Premier Gordon Campbell and then-transportation minister Kevin Falcon claim public-private partnerships remove the burden of risk from taxpayers. Yet, it is plain from the Underhill report that the City of Vancouver and, by extension, all taxpayers, remain at risk of financial losses on the Canada Line project.

The report states earlier: “Draft materials showed capital costs to be in the $1.8 to $2.2 billion range. . . .”

So how was it that, at a public meeting in June 2004, City of North Vancouver Mayor Barbara Sharp — representing all North Shore municipalities — still referred to “$1.35 billion, the money we have on the table?” No member of the board contradicted her.

That was not Monopoly money, our tax dollars were at stake.

The most telling Underhill statement appears in the executive summary: “Ultimately, the risks of the RAV project will fall on TransLink.” Those risks include, “a share of the risk related to ground conditions for the tunnel.”

Ah, the tunnel.

In November 2004 — 19 months after the Underhill Review was received by Vancouver council and three months after Sharp put her motion to the TransLink Board – District of North Vancouver Coun. Alan Nixon was so concerned he put the following motion to a special meeting of council:

“That the District of North Vancouver advise Mayor Sharp, as the North Shore representative on the TransLink board of directors, to reconsider her conditional support of this project and consider the rejection of the project as now designed and priced.”

As events unfolded, Nixon’s effort went for naught.
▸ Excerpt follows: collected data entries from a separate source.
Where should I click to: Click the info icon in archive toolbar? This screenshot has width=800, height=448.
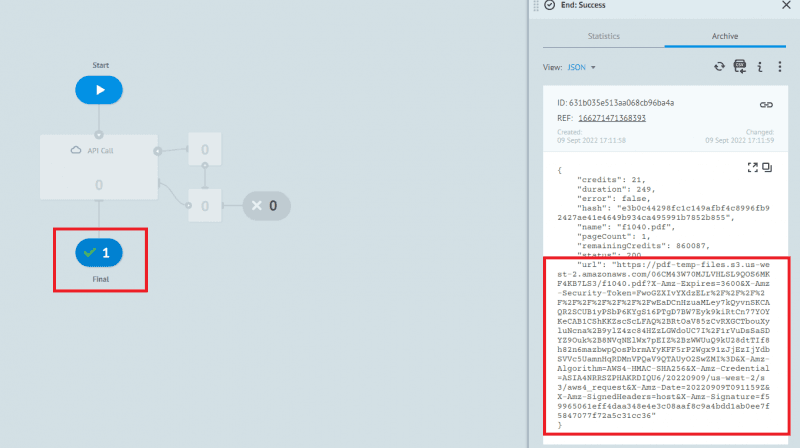[760, 67]
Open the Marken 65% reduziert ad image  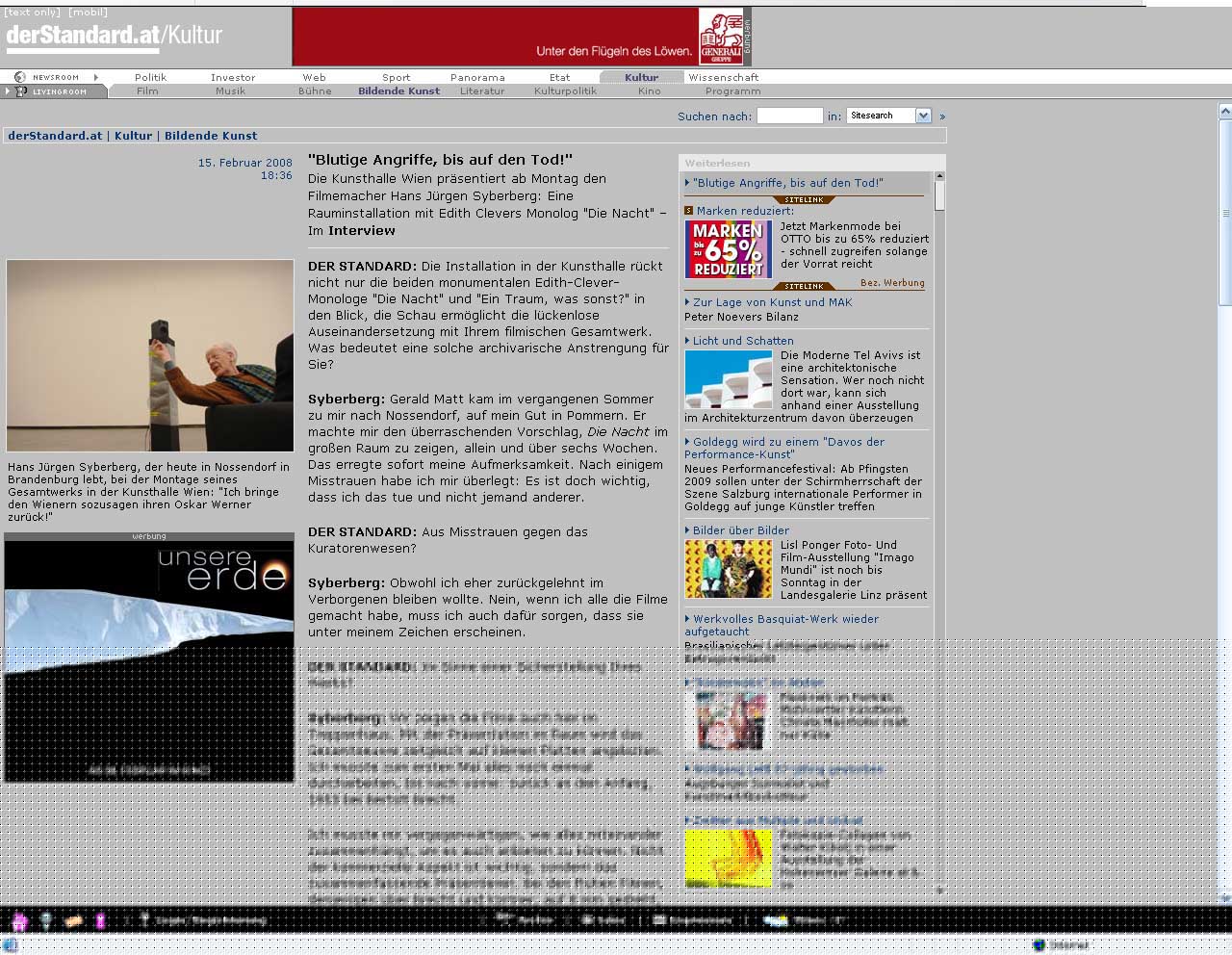[x=728, y=249]
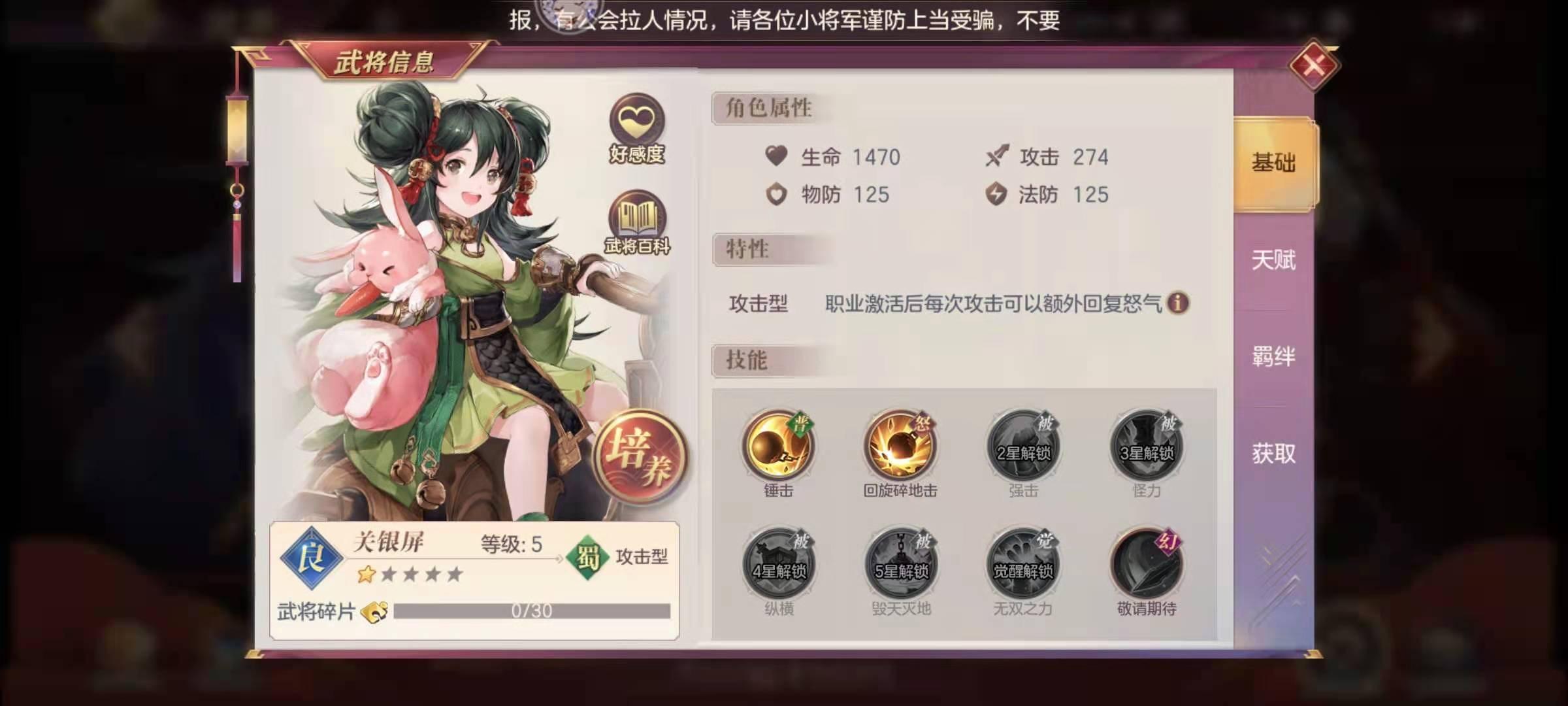Click the info icon beside 回复怒气
Screen dimensions: 1568x706
tap(1178, 303)
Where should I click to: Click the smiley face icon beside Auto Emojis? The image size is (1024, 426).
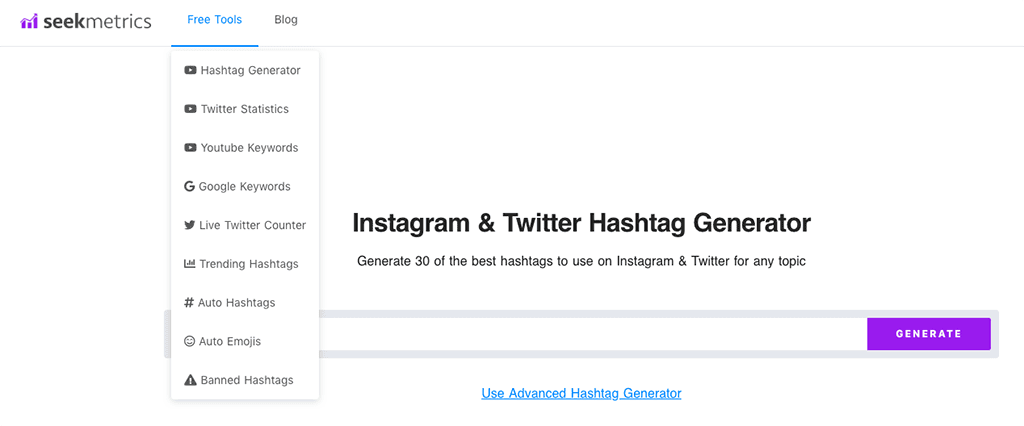point(189,341)
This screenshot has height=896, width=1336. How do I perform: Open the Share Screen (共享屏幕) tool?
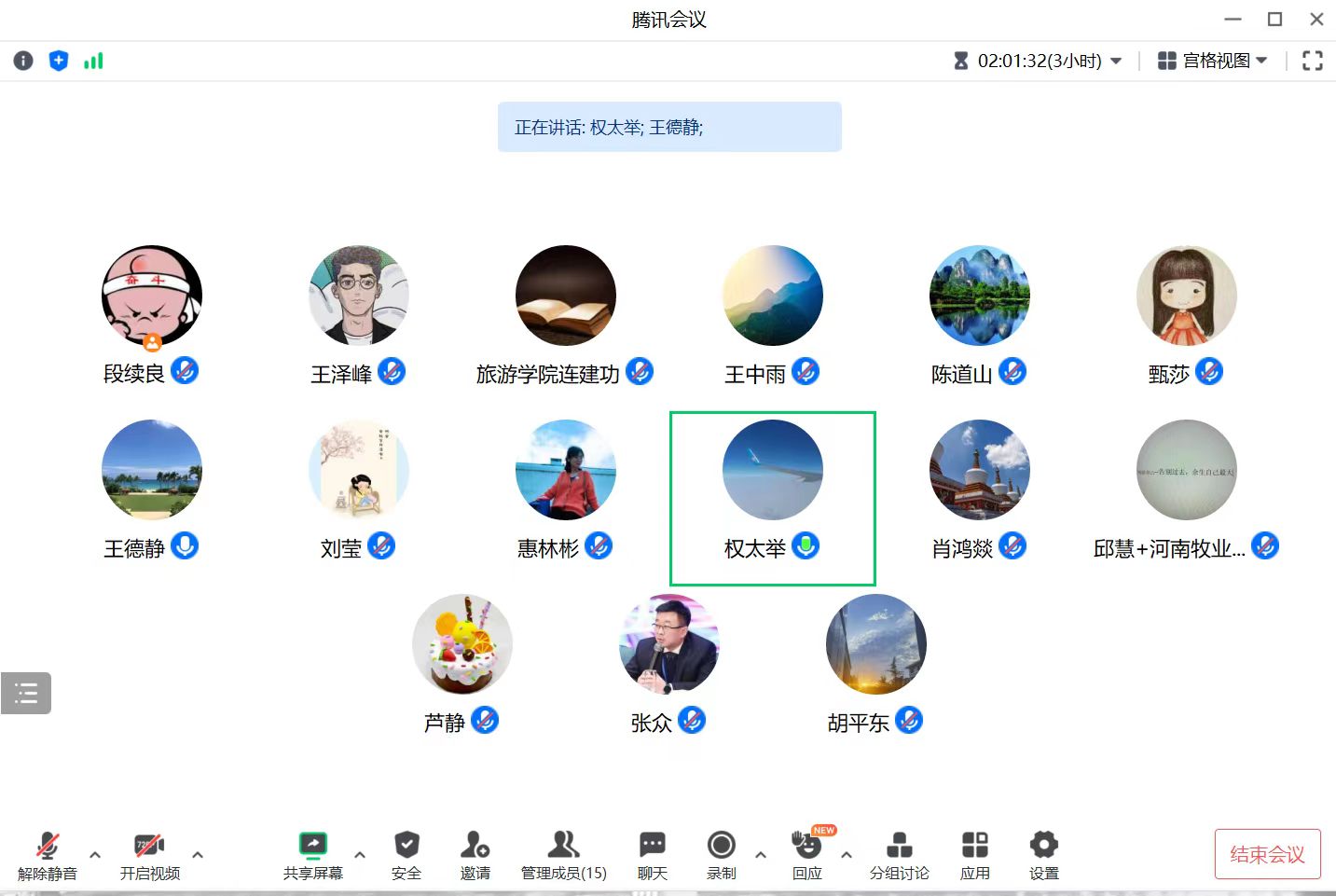[x=312, y=854]
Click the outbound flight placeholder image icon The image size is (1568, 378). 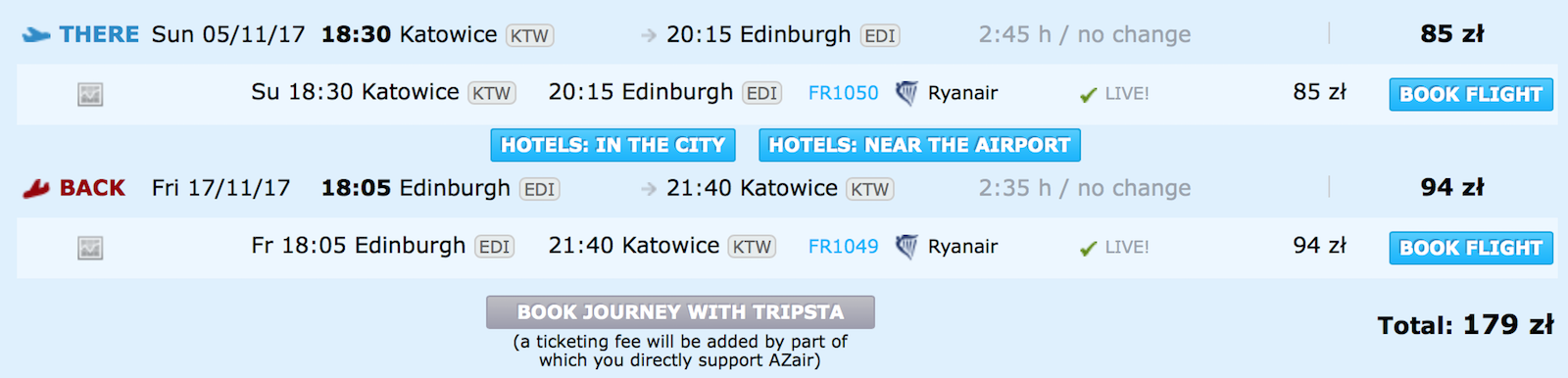90,95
In December 2004, the project was approved, and the consortium began its inexorable journey toward Justice Pitfield’s courtroom.

I attended the first of the two June meetings to speak against the project. I heard no discussion of a cut-and-cover tunnel, or of the yet-to-be-proven $400-million savings now being claimed for that method of construction.

It appears Sharp and her fellow directors were either in the dark as to any plan to switch to cut-and-cover, unaware of the significance of the phrase for adjacent businesses, or the phrase had never been used in presentations to the board.

This begs the question: When TransLink held the infamous third vote-until-you-get-it-right, did board members give their informed consent? If they did, why were Cambie business owners not so advised when they attended “public information” meetings, and why did Heyes have to find out only after she had renewed her five-year lease?

On the flip side, if the board was not informed about cut-and-cover details, one is left to ask if that is the process by which billions of our transportation dollars are deployed?

In other words, was this expensive fiasco due to strategic use of confidentiality agreements signed to protect competitive design plans of the for-profit partners in a P3 project dictated by provincial policy? Or was it a mind-numbing omission on the part of those to whom citizens entrust their tax dollars?

Whatever the explanation, justice suggests that taxpayers should not hold Heyes responsible for the fate she suffered. Just like the rest of us, she had no other way to hold the decision-makers to account.

What North Shore taxpayers can do is take heart from the Pitfield decision and resolve to take a closer look at other projects that are on course to drain municipal budgets and citizens’ wallets: the Bilfinger-Berger lawsuit — which also revolves around tunnelling design — for the water filtration project; the persistent downloading of provincial responsibilities onto municipal budgets; provincial policies that allow unelected, unaccountable boards to impose levies that compromise municipal tax revenues; carbon taxes that force municipalities to assign staffing and financial resources to tally the data required . . . the list goes on. Every one of these items warrants a column of its own.

The most important point, however, is this: Governments, at any level, can only spend money they have taken from taxpayers. It is our job to hold them to account for their decisions.

In the overall scheme of things, Heyes’ $600,000 will have been cheap at the price if it persuades us to take a firmer grasp of the wheel that, for far too long, governments have spun out of control on our dime.

Elizabeth James is a West Vancouver writer and editor.